Dans les faits, cette "repossession" reste encore très théorique. Si on cerne à peu près l’objectif, on voit aussi que le chemin pour y parvenir est encore devant nous. Et qu’il crispe quelques éléments, en interne, perdus dans leur volonté d’initiatives et qui avaient cru lire dans cette évolution stratégique annoncée la place plus grande faite au jeu offensif, à la création, à la lecture, à l’improvisation.

En Irlande, notre lumière ponctuelle vint d’ailleurs de là : d’une munition qu’il n’aurait certainement pas fallu relancer ; d’une action longtemps jouée en reculant, faite de deux jeux au pied aléatoires et sous pression, de plusieurs fautes de mains et de ballons tombés ; d’une claquette de Thomas Ramos, au rebond, vers son copain Damian Penaud qui embrasait la suite : un crochet, deux défenseurs battus, une accélération, un relais de Jelonch, une remise, un sprint et un essai sublime. Par Penaud encore.

La voie à suivre, toute tracée ? Raté. À Dublin, après une première période orgiaque, faite de relances et de prises de risques, consignes furent données à la pause d’en revenir à plus de pragmatisme. Plus de jeu au pied et d’occupation du terrain irlandais ; plus de pression sur l’adversaire, moins de jeu sur un fil.

Le choix fut perdant, mais rien ne dit qu’il n’en aurait pas été de même avec une autre option stratégique. Forte, trop forte, l’Irlande a largement mérité sa victoire. Elle est justement armée d’un plan de jeu taillé au millimètre pour ses qualités, en lequel elle croit dur comme fer. Elle ne s’en est jamais éloignée d’un centimètre, pendant 80 minutes. Cette dévotion quasi religieuse a eu raison du grand cœur bleu.

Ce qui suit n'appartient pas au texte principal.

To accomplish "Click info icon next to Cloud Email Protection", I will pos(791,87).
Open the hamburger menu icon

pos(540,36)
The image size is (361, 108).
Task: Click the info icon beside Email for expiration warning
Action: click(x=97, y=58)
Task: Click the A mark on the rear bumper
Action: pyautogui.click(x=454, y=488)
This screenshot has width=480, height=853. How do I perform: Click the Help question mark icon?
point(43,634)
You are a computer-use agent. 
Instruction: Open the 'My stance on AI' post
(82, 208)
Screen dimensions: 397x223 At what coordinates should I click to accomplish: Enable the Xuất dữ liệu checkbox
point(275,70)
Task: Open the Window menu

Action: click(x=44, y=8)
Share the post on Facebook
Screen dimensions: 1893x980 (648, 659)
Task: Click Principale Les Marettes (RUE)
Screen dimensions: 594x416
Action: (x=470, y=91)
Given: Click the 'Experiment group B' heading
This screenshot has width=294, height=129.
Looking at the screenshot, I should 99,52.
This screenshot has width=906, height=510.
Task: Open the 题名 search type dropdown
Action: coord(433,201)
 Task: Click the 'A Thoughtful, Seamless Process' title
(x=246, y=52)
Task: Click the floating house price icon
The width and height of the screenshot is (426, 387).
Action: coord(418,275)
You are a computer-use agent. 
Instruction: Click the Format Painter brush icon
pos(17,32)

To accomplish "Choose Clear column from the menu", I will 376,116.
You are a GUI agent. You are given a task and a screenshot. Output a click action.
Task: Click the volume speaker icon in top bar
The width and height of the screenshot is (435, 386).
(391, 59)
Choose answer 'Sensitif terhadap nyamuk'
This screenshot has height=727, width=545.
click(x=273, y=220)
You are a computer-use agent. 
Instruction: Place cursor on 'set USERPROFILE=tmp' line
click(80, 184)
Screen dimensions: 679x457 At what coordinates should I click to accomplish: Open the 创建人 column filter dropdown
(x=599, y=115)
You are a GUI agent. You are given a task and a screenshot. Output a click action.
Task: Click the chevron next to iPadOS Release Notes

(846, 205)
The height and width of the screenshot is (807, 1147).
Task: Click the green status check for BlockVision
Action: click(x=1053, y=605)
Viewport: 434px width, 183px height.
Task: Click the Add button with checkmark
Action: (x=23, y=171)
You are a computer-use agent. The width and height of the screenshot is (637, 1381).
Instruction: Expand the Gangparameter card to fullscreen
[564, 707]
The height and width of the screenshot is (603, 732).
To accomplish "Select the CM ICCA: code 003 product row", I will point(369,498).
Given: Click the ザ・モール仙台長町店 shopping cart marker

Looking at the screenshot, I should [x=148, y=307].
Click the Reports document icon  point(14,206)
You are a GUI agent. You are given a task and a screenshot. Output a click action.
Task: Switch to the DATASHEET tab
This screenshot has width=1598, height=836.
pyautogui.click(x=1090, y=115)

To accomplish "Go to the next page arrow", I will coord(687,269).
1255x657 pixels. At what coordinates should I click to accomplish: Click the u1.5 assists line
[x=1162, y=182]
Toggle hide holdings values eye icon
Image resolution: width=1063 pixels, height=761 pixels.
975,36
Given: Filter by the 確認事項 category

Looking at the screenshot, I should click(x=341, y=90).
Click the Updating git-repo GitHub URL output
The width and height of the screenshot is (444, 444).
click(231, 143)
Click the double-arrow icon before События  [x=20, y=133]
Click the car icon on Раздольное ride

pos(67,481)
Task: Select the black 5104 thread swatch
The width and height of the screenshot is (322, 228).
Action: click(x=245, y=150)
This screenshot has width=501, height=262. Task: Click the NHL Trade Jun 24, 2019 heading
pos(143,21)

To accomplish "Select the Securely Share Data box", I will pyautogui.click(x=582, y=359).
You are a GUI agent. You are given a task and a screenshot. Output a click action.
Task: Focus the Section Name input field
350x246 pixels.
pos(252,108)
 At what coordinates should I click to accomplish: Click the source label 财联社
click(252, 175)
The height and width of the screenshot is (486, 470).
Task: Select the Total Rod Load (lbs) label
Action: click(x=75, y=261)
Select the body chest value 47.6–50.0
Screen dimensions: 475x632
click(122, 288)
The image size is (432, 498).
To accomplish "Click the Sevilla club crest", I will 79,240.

Voilà ce après quoi court désormais le XV de France. Et son sélectionneur. Galthié, s’il ne fait peut-être jamais l’unanimité, garde pour lui ce totem d’immunité glané au mérite : quand il s’agit de stratégie et de rugby, dans son approche collective et intellectuelle, le Lotois en connaît un rayon. Même deux rayons. Il l’a maintes fois prouvé. Et l’idée qu’il ait déjà deux coups d’avance, façon échecs, en anticipant très bien la période actuelle pour arriver là où il souhaite le jour J, n’est évidemment pas à exclure.

Si Dublin a donc délivré de nombreuses leçons, surtout pas toutes négatives, sur la profondeur de l’effectif, l’importance de quelques éléments cadres et un état physique inquiétant, il a aussi préservé quelques mystères. Que l’avenir devra dévoiler.